◆ What you should do ◆
Nothing but the lines from the start of the entries below through the line containing "523x697 pixels." should appear in the answer, copied exactly and free of pictures.

==== Material provided

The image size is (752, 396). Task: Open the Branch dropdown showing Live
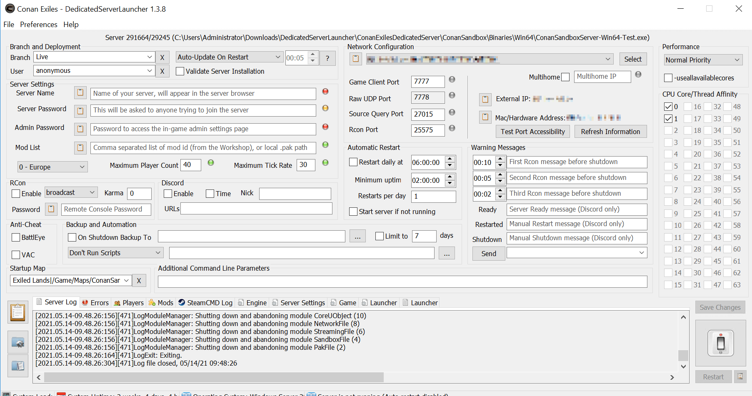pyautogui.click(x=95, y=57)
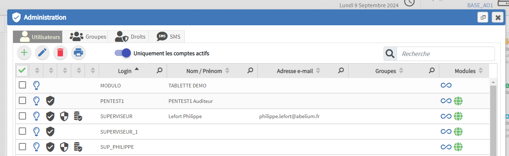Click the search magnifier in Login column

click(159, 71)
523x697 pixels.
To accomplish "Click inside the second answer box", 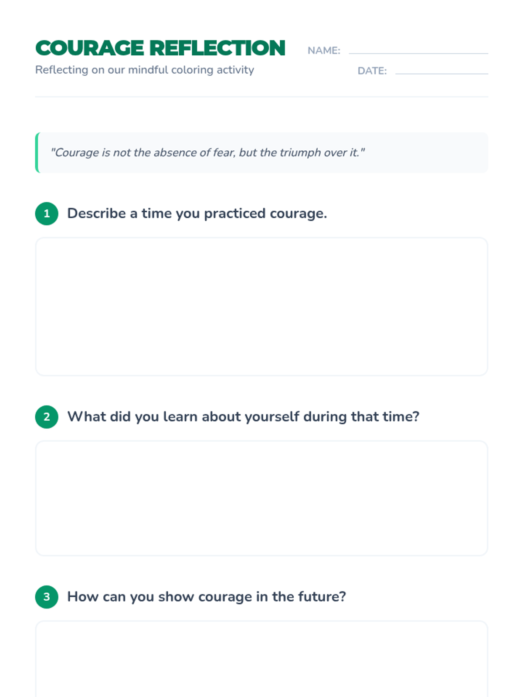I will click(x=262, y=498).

========

◆ Response to the task ◆
The image size is (752, 396). Task: Open the Branch dropdown showing Live
pyautogui.click(x=95, y=57)
Click the search magnifier in Login column

click(159, 71)
523x697 pixels.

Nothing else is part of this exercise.